Get the result of a detection job

GET /v1/jobs/detection/{jobId}/result

Returns the current state of an async detection job. Poll this endpoint until jobStatus is finished or error. The response uses the same shape whether the job is still in progress or has completed.

Path parameters:

NameTypeDescription
jobIdstring (UUID)The jobId returned by the start-job request.

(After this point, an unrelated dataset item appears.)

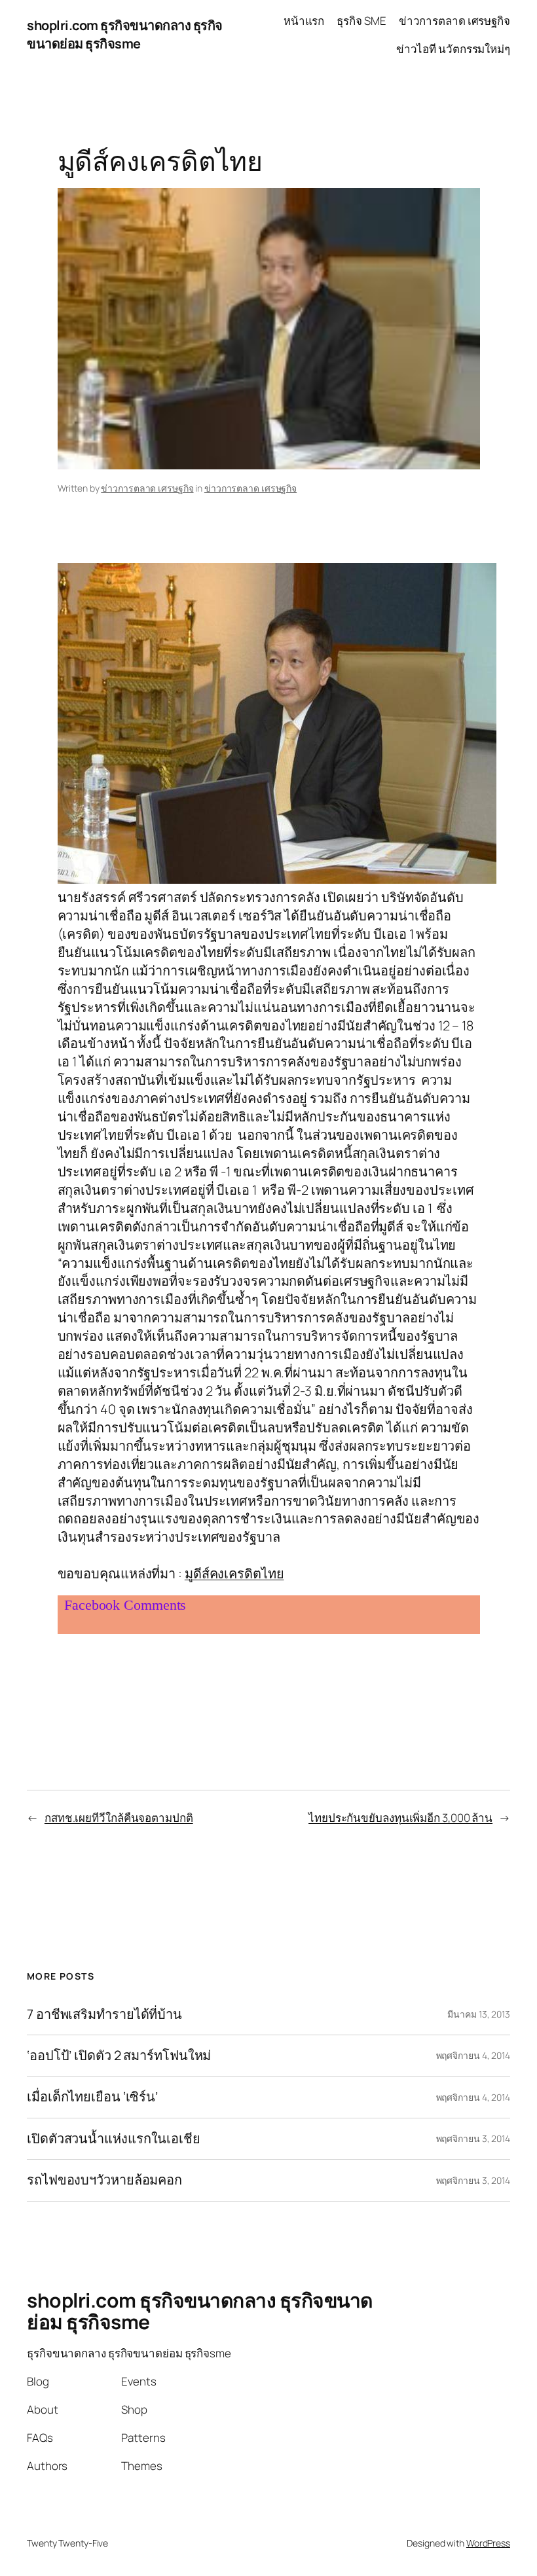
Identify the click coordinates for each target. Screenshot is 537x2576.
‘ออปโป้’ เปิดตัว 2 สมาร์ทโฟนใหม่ (119, 2055)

ResponseDetectionResponse.

Status codes:

CodeMeaning
200The job has finished. The response contains the full result.
202The job is still running. Poll again.
400The request was malformed.
404No job with the given jobId exists.

Example:

curl "http://localhost:9982/v1/jobs/detection/$JOB_ID/result"

Schemas

DetectionRequest schema

FieldTypeDescription
processingModeProcessingModeWhether the request blocks until the job completes (sync) or returns immediately for polling (async).
pdfFileIdstring (UUID)Identifier of the previously uploaded PDF, returned by an upload endpoint.
dekTokenstringDEK token returned alongside the pdfFileId at upload time.
detectionConfigurationDetectionConfigurationOptional. Overrides the built-in detection defaults for this request. When omitted, the built-in defaults are used.

DetectionResponse schema

FieldTypeDescription
jobIdstring (UUID)Identifier of the job. Use it to poll the result endpoint.
jobTypeJobTypeAlways detection for this endpoint.
jobStatusJobStatusCurrent state of the job.
errorApiErrorResponseSet when jobStatus is error. Otherwise omitted.
outputFilesarray of FileResultReferences to files produced by the job. For detection, contains one entry pointing at the FDF file with the detected entities as visual annotations. Pass fileId and dekToken as fdfFileId and fdfDekToken on a redaction request. Empty until the job is finished.
resultDetectionResultDetected entities returned inline. The same set is encoded in the FDF file referenced by outputFiles. Empty until the job is finished.

DetectionResult schema

FieldTypeDescription
redactionsarray of RedactionEntityDtoDetected entities. The same set is encoded in the FDF file in outputFiles.

RedactionEntityDto schema

FieldTypeDescription
pageIndexintegerZero-based page index where the entity appears.
textstringThe matched text. Required.
labelstringThe entity type, for example EMAIL_ADDRESS or PERSON. Required.
scorenumberConfidence score between 0 and 1.
quadrilateralsarray of QuadrilateralDtoOn-page bounding regions for the entity.

QuadrilateralDto schema

All four corners are required. Quadrilaterals can describe rotated or skewed text regions, not only axis-aligned rectangles.

FieldTypeDescription
bottomLeftPointDtoBottom-left corner.
bottomRightPointDtoBottom-right corner.
topRightPointDtoTop-right corner.
topLeftPointDtoTop-left corner.

PointDto schema

FieldTypeDescription
xnumberX coordinate in PDF user-space points.
ynumberY coordinate in PDF user-space points.

FileResult schema

FieldTypeDescription
fileIdstring (UUID)Identifier of the result file.
fileCodestringRole of the file in the job result.
sizeintegerFile size in bytes.
dekTokenstringDEK token required to download or use the result file.
dekTokenExpiresAtstring (UTC date-time)Expiration of the DEK token.

JobStatus enum

ValueDescription
inProgressThe job is running.
finishedThe job completed successfully. The result is available in outputFiles and result.
errorThe job failed. The cause is available in error.

JobType enum

ValueDescription
detectionA detection job.
redactionA redaction job.

ProcessingMode enum

ValueDescription
syncThe request blocks until the job completes.
asyncThe request returns immediately with a jobId. Poll the result endpoint until jobStatus is finished or error.